Reflexive Monitoring
Reflexive Monitoring is the appraisal work that people do to assess and understand the ways that a new set of practices affect them and others around them. Like all NPT constructs, it has four components:
4.1 Systematization: participants in any set of practices may seek to determine how effective and useful it is for them and for others, and this involves the work of collecting information in a variety of ways. The work of systematization may be highly formal - the Randomized Controlled Clinical Trial is a prime example of formal systematization. But it may also be very informal, the collection of anecdotal examples of problems in practice around a set of common themes by an unqualified care assistant is every bit as much an example of the systematization of information.

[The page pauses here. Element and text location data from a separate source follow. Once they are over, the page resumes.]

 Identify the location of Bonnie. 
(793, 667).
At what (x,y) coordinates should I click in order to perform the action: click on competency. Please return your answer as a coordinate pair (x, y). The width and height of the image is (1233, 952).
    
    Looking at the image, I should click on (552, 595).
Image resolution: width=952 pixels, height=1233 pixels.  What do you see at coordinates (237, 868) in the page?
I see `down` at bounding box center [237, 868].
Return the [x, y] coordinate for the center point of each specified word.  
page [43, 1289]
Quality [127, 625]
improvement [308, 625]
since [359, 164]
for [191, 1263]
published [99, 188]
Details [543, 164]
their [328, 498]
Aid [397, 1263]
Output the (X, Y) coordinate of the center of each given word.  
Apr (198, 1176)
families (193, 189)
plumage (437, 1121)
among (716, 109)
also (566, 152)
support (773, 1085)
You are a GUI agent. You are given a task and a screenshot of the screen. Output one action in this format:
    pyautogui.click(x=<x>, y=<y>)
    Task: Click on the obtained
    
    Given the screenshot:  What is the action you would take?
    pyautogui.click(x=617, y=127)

4.2 Communal appraisal: participants work together - sometimes in formal collaboratives, sometimes in informal groups to evaluate the worth of a set of practices. They may use many different means to do this drawing on a variety of experiential and systematized information. These events happen continuously in almost every setting where people interact around a piece of hardware or new way of organizing work and ask each other 'is it working?' How they put the answers to these questions and negotiate the difficulties that stem from conflicts about what sort of information counts, and how it counts for different groups, are central to the future of any set of practices. Acts of communal appraisal - like data analysis meetings in clinical trials, or quality circles in lean healthcare organizations - are common and may be highly formalized as well as casual and informal.
4.3 Individual appraisal: Participants in a new set of practices also work experientially as individuals to appraise its effects on them and the contexts in which they are set. From this work stem actions through which individuals express their personal relationships to new technologies or complex interventions. For example, a nurse working in a falls prevention program will work to appraise not only the worth of the program, but also its impact on her other tasks. So, a falls program that complicates and adds to an already complicated and demanding workload may well be have a low value attributed to it in practice irrespective of its effects on falls within the hospital.
4.4 Reconfiguration: appraisal work by individuals or groups may lead to attempts to redefine procedures or modify practices - and even to change the shape of a new technology itself. For example, a nurse leading a falls prevention program might look again at the ways in which risk of falling was calculated in practice and the demands that this risk placed on the delivery of nursing care elsewhere on the ward. If the work of calculating risk of falling was disproportionate to the work involved in dealing with other kinds of risks on the ward, then there would be pressure to modify the falls prevention program to make it workable in practice.